## GIVEN TEXT
==========

Studio album by Nightingale
- Released: February 26, 2007
- Studio: Various Unisound (Örebro, Sweden); Stallet (Örebro, Sweden); Studio Brun (Stockholm, Sweden); ;
- Length: 45:37
- Label: Black Mark
- Producer: Dan Swanö

Nightingale chronology
| Nightfall Overture (2005) | White Darkness (2007) | Retribution (2014) |

= White Darkness (album) =

White Darkness is a sixth studio album by the Swedish rock band Nightingale, released by Black Mark Production in 2007.

The Chinese characters embossed on the digipak cover (永不放弃) means "never give up".

==========

## REQUIRED TASKS
[A] Rewrite the album text from "Nightingale chronology" to "Production in 2007.", swapping "rock" for "metal".
[B] Write the next part of the text about the White Darkness album, starting where it stops.

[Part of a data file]
==========

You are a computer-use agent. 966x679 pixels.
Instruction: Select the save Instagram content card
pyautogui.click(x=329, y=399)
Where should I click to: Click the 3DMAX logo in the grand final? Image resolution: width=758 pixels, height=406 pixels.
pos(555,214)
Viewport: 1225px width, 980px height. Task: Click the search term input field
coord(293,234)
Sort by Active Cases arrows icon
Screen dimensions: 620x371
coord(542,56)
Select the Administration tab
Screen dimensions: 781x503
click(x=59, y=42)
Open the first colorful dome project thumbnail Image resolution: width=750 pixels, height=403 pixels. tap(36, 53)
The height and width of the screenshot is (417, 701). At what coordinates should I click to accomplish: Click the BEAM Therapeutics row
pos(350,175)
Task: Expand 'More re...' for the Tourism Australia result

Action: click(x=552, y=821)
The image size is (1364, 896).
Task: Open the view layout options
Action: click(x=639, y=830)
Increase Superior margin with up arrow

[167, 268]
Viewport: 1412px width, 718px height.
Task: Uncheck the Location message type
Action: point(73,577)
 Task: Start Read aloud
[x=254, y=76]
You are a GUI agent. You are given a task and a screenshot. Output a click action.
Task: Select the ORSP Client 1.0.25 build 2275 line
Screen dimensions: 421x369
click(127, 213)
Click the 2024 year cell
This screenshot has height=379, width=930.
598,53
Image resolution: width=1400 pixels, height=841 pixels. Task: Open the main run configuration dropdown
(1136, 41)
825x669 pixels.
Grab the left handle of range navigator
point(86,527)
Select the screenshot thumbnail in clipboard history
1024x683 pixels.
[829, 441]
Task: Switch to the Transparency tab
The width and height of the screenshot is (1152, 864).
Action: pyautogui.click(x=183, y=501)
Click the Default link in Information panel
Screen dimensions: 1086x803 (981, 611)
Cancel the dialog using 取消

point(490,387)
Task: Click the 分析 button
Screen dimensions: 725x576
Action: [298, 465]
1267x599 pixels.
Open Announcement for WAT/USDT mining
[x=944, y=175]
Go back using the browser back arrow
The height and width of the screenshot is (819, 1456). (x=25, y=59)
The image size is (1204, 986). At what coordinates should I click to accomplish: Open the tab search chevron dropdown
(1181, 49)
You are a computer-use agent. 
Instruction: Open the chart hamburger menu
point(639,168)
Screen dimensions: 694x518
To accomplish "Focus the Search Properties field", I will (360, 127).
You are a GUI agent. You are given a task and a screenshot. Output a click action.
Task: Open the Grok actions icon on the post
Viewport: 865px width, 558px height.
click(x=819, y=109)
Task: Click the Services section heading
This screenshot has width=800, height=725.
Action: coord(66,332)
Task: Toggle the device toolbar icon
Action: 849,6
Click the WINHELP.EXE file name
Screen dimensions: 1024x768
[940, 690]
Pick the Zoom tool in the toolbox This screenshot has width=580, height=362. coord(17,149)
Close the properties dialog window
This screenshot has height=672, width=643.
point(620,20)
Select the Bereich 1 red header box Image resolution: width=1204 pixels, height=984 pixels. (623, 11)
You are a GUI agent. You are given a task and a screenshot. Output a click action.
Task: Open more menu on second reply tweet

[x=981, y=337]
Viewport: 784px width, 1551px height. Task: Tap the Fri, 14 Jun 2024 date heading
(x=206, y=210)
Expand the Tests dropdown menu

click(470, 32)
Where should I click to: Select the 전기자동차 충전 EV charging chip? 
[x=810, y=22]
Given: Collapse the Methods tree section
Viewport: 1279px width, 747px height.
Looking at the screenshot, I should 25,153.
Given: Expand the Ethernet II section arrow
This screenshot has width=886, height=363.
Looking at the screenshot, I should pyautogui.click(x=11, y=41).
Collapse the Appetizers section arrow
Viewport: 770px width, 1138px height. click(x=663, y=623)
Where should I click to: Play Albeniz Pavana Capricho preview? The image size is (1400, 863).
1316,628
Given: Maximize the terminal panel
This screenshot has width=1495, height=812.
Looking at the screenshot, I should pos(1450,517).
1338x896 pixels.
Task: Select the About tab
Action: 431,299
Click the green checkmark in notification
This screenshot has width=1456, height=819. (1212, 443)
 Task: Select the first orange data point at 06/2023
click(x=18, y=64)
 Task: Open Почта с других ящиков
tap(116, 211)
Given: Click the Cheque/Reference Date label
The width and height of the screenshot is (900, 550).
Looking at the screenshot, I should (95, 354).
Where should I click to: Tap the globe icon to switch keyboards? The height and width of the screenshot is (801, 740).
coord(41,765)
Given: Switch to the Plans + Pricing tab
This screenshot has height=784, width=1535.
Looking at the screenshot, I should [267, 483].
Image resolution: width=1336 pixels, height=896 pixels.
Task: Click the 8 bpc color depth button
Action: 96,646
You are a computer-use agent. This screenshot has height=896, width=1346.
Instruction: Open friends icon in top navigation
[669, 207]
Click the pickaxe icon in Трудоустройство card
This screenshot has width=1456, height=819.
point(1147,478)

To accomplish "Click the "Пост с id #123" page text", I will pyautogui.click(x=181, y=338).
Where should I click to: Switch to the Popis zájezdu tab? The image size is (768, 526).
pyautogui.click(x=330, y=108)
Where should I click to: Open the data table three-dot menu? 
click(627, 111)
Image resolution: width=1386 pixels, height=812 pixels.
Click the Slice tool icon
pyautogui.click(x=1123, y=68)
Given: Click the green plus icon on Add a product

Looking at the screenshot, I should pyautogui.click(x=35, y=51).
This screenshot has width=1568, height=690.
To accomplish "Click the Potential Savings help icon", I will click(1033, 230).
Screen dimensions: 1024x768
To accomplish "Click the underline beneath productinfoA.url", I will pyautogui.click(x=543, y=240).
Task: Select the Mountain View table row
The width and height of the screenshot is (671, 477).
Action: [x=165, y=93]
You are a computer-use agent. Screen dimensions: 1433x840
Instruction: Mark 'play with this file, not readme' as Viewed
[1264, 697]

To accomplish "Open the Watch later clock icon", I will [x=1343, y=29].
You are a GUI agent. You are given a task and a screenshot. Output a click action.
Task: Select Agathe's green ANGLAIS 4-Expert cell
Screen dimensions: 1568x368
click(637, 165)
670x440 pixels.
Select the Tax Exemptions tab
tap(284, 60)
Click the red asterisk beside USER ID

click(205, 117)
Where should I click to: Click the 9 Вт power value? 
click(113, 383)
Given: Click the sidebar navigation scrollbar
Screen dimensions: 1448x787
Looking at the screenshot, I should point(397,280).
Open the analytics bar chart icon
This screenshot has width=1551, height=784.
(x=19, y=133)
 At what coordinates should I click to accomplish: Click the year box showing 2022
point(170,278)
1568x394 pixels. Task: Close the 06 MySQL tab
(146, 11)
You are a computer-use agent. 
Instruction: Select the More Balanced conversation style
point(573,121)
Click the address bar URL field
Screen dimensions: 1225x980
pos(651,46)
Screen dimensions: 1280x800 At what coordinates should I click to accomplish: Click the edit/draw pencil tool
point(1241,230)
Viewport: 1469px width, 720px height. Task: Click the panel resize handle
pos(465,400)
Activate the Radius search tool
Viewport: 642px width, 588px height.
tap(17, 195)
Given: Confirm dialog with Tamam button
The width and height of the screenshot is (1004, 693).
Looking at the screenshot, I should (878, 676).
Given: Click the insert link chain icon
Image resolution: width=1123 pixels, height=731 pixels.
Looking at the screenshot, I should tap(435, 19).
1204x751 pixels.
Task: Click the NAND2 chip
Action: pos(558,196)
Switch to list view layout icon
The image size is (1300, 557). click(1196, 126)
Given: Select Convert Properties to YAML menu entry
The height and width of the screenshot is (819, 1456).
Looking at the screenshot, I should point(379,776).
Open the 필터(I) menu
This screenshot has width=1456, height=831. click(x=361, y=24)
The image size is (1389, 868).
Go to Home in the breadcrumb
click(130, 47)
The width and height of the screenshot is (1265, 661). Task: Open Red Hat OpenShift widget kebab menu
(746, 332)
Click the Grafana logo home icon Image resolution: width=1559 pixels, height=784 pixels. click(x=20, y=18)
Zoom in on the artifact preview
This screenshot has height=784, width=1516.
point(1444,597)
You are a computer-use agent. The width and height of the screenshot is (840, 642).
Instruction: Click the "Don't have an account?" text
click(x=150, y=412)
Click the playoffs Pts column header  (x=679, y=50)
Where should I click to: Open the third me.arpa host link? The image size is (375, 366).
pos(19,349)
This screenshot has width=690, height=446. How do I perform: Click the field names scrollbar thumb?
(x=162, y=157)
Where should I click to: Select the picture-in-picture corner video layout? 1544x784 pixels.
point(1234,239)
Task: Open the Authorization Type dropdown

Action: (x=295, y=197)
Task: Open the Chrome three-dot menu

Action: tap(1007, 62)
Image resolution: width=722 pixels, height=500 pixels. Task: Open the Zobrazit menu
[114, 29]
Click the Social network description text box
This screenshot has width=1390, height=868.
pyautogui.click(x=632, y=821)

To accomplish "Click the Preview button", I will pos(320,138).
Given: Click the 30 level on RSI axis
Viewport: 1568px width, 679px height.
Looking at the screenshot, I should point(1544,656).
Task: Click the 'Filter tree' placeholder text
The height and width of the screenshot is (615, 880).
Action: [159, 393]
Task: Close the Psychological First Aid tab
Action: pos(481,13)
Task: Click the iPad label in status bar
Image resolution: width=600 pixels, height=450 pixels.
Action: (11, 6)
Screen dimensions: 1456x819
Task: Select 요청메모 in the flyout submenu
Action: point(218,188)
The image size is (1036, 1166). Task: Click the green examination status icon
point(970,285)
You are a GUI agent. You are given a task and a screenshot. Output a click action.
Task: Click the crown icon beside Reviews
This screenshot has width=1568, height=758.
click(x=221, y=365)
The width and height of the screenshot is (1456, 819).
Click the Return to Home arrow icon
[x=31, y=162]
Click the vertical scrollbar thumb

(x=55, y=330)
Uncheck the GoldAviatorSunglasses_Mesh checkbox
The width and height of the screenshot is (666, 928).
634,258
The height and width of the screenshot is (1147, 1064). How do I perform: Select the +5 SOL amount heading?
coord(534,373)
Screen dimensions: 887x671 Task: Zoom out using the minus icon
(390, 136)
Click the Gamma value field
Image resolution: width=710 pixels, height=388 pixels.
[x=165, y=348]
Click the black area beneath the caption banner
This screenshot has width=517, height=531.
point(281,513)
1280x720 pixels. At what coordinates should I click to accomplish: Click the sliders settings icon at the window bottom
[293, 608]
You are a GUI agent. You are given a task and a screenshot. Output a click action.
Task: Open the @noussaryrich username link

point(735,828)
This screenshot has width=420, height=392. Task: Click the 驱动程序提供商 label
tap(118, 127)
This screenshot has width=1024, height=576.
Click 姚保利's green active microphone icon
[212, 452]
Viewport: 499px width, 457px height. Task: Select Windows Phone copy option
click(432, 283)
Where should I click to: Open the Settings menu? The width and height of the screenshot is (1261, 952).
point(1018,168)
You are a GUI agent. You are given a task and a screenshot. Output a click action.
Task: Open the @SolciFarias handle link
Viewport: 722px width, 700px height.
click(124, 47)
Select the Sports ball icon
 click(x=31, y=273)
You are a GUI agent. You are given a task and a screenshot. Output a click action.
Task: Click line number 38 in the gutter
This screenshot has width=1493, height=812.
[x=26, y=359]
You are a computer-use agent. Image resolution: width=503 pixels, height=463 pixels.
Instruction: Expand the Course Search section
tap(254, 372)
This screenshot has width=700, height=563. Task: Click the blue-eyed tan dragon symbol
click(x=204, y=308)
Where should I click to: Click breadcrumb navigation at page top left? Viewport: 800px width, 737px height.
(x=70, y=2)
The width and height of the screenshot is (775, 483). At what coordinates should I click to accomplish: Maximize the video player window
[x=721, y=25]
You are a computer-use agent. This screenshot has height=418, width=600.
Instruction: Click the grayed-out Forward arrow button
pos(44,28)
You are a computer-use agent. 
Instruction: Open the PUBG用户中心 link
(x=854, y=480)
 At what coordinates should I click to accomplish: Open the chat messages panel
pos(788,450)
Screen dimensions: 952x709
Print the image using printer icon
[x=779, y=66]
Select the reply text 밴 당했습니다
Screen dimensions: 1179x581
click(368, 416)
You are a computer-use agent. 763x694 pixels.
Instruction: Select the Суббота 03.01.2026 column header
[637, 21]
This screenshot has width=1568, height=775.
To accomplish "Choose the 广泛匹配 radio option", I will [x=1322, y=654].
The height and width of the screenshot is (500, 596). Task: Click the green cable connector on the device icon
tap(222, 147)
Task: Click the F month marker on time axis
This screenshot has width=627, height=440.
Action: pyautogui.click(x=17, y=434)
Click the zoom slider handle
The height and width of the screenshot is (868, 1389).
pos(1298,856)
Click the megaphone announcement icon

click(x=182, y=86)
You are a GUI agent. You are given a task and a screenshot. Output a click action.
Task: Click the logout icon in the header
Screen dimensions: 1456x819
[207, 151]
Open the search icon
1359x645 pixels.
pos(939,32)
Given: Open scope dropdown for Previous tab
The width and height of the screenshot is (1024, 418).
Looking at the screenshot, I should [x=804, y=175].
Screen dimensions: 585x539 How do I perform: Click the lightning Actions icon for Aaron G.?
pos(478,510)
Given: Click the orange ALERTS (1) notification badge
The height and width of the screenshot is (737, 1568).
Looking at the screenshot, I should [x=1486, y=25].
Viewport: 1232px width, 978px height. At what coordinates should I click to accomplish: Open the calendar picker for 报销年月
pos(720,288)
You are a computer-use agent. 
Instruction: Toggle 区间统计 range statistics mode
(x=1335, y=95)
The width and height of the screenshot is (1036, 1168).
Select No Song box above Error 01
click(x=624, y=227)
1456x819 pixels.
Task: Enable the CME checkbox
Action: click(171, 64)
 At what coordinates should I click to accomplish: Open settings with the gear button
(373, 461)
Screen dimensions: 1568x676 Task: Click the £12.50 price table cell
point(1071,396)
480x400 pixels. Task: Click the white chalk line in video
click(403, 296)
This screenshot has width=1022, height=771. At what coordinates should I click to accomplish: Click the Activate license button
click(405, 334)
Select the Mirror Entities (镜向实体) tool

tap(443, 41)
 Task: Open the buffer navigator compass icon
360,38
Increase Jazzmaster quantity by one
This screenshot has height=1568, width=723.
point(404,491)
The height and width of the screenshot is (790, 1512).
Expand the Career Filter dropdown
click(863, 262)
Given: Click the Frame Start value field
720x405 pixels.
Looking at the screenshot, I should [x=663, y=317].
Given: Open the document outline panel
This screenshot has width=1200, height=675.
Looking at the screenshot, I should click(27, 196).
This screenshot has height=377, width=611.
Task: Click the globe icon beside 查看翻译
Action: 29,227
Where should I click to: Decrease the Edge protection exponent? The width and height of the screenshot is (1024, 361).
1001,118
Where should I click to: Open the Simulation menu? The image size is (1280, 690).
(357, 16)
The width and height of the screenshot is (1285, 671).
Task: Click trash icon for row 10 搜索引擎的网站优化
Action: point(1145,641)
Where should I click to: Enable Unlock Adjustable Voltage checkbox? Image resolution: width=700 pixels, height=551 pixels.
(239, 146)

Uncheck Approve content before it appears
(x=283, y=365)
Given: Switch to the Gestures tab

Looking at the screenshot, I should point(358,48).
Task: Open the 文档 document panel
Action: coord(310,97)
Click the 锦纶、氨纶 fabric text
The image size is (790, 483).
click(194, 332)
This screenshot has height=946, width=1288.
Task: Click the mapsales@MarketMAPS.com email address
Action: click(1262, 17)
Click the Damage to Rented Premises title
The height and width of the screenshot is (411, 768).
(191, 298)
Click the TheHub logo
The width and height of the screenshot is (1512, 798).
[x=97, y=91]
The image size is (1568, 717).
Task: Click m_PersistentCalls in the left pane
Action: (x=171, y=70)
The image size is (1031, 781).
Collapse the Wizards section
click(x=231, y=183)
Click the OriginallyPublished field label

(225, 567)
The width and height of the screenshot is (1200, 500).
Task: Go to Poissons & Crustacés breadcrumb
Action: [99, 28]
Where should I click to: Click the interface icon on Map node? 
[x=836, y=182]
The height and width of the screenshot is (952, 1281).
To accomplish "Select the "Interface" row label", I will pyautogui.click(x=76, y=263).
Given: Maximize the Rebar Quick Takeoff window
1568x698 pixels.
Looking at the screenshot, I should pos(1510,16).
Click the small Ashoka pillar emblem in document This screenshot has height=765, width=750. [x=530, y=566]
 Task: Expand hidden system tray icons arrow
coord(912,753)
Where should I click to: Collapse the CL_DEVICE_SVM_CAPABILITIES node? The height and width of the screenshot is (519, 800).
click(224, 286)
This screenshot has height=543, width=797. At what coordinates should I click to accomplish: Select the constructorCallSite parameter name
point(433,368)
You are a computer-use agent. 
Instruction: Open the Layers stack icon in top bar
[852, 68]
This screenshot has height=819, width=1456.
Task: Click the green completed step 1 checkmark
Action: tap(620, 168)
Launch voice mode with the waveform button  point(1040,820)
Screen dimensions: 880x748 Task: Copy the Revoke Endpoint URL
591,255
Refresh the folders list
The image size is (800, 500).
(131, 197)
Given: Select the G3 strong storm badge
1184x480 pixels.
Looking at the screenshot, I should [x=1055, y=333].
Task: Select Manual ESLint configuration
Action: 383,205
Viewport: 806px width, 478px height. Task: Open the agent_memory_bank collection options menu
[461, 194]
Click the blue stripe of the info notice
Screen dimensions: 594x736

==========

## OUTPUTS
[A]
Nightingale chronology
| Nightfall Overture (2005) | White Darkness (2007) | Retribution (2014) |

= White Darkness (album) =

White Darkness is a sixth studio album by the Swedish metal band Nightingale, released by Black Mark Production in 2007.

[B]
Professional ratings
Review scores
| Source | Rating |
| Encyclopaedia Metallum | (91%) |

==Track listing==

| No. | Title | Lyrics | Music | Length |
|---|---|---|---|---|
| 1. | "The Fields of Life" | Dan Swanö | Dag Swanö | 4:22 |
| 2. | "Trial and Error" | Erik Oskarsson | Dag Swanö | 4:54 |
| 3. | "One Way Ticket" | Dan Swanö | Dan Swanö; Dag Swanö; | 5:00 |
| 4. | "Reasons" | Erik Oskarsson | Dag Swanö | 4:17 |
| 5. | "Wounded Soul" | Dan Swanö | Dan Swanö; Dag Swanö; | 3:39 |
| 6. | "Hideaway" | Tom Björn | Tom Björn | 5:21 |
| 7. | "To My Inspiration" | Dan Swanö | Dag Swanö | 3:59 |
| 8. | "White Darkness" | Dan Swanö | Dan Swanö (intro); Dag Swanö; | 5:16 |
| 9. | "Belief" | Dan Swanö | Dag Swanö | 3:55 |
| 10. | "Trust" | Erik Oskarsson | Dag Swanö | 5:03 |
| Total length: |  |  |  | 45:37 |

==Personnel==
- Nightingale
- Dan Swanö - guitars, lead vocals, keyboards
- Dag Swanö - guitar, backing vocals, keyboards
- Erik Oskarsson - bass guitar, backing vocals
- Tom Björn - drums, keyboards (on track 6)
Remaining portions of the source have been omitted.